When Makayla MacAlpine was less than two months old, her parents were forced to make the heartbreaking decision to withdraw treatment.
She had contracted whooping cough - an extremely rare cause of death, as there is a national vaccination programme.
In 2015 only four deaths were recorded across the UK for whooping cough, as vaccinations are routinely administered during pregnancy.
Neither Makayla’s GP nor doctors at the Norfolk and Norwich University Hospital (NNUH) had scheduled the vaccination or warned her parents about the disease.
Now, more than a year after her death, Norwich City Council has refused to allow Makayla’s gravestone - part funded by £1,200 of public donations - to be erected at the Earlham Road cemetery, because it is engraved in pink.
A council spokesman said: “We appreciate how important it is for families to have a fitting and personal memorial for their loved ones.
“To make sure the cemetery remains a tranquil place for all visitors, we ask that a neutral colour palette of white, black, gold or silver is used when engraving headstones.”
But dad Peter said: “It was supposed to be put on her grave before Christmas.
“It is just a colour. It is not a health and safety risk and it is not harming anyone.”
Makayla was born on June 22, 2016. In August, while on holiday at Haven Holiday Park, she developed a cough and her breathing became laboured.
Her mother was so concerned she rushed to Norwich and took her to the GP - who said she had a common cold. In the early hours of the morning the following Friday, she stopped breathing.
Mr MacAlpine performed CPR and she was taken straight to the James Paget University Hospital.
“They diagnosed her with whooping cough and had to put her on a ventilator,” said Mr MacAlpine.
“On the Saturday she got transferred to Addenbrooke’s and we stayed in accommodation there because her heart rate was dropping. When we went across to go see her the next day she was a completely different girl from when we first brought her over there.
“The consultant came and was saying Makayla was critically ill and she was not going to make it. We just burst out crying and I went to call the rest of the family. While I was on the phone they started CPR on her. They were doing all they could to keep her with us, but she went.
“They managed to bring her back again but we just couldn’t watch what they were doing to her.
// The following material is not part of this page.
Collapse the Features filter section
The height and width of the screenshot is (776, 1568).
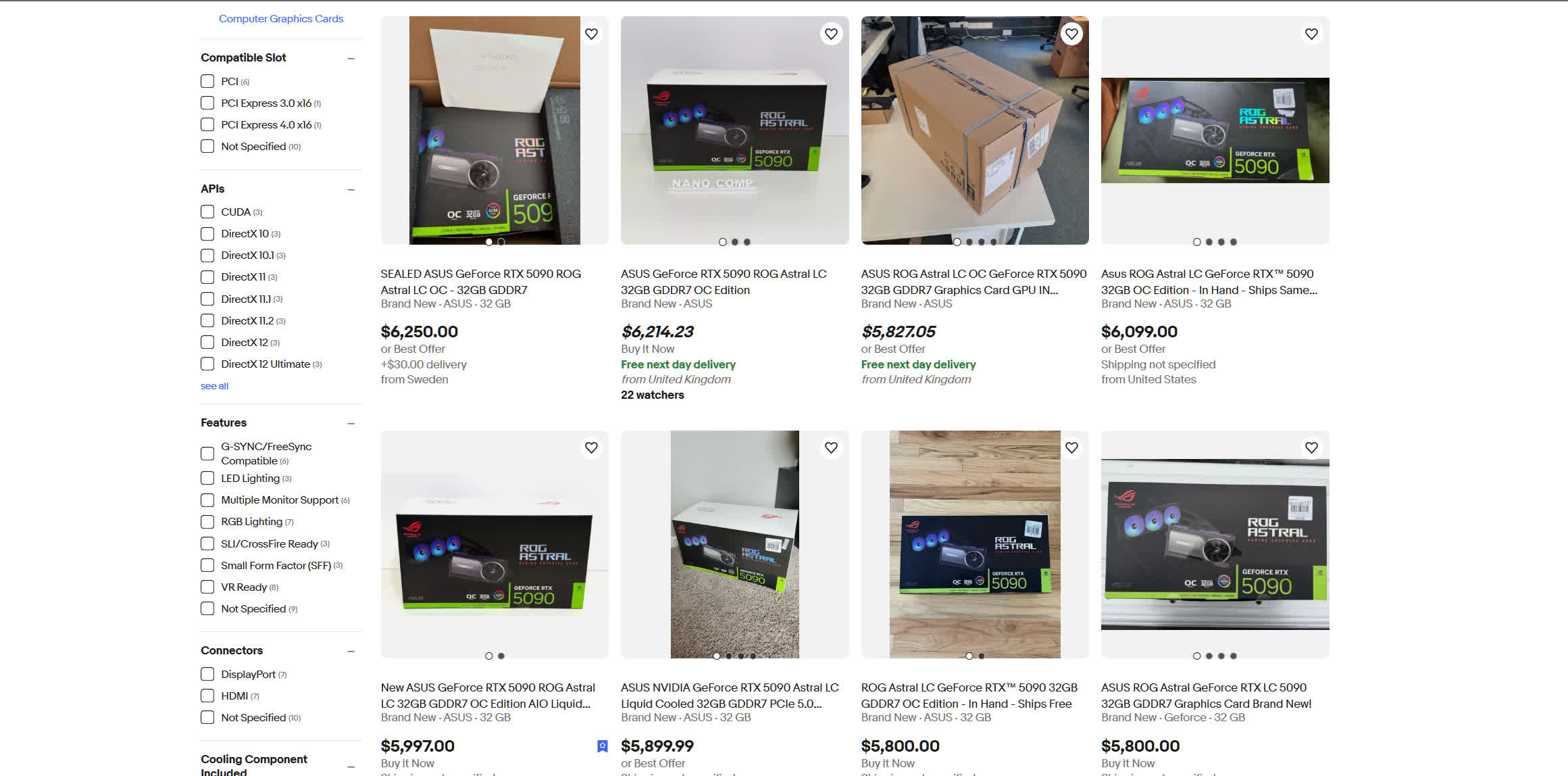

She was critically ill and we had to make the decision to let her go.”
She died on August 14, 2016, prompting internal investigations at the NNUH and a change of procedure.
They have changed the way they give out the vaccination now so it is done at the hospital as well as the GP surgery,” said Mr MacAlpine. “That helps new parents but it should have been done beforehand.
“Something like this you do not hear of that often and it should be made clear to new parents.”
The death has shaken the Mile Cross family and funeral costs were waived with the exception of the grave plot and headstone.
While Purfitt’s stone masons in North Walsham have been busy crafting the £1,800 headstone, Makayla’s grave has been marked by pink and black stones, a couple of ornaments and a plastic plaque.
But last Monday the masons were informed by the city council they would not be permitted to put the headstone at Earlham Road cemetery because it had pink on it.
The family had already been told to scrap a Disney logo from the design in October last year over copyright fears.
“We think if one cemetery can have that colour on a headstone surely our cemetery would allow it,” said Mr MacAlpine. “We thought we would just go with plain writing and a heart shape with a picture of Mikayla.
“The design is beautiful and it has all been finished now.”
Since August 2015 the lawn section for babies at Earlham Cemetery has had a number of restrictions around size, copyright, colours and font.
The council said headstones that appear elsewhere in the cemetery that don’t adhere to these guidelines were granted historically.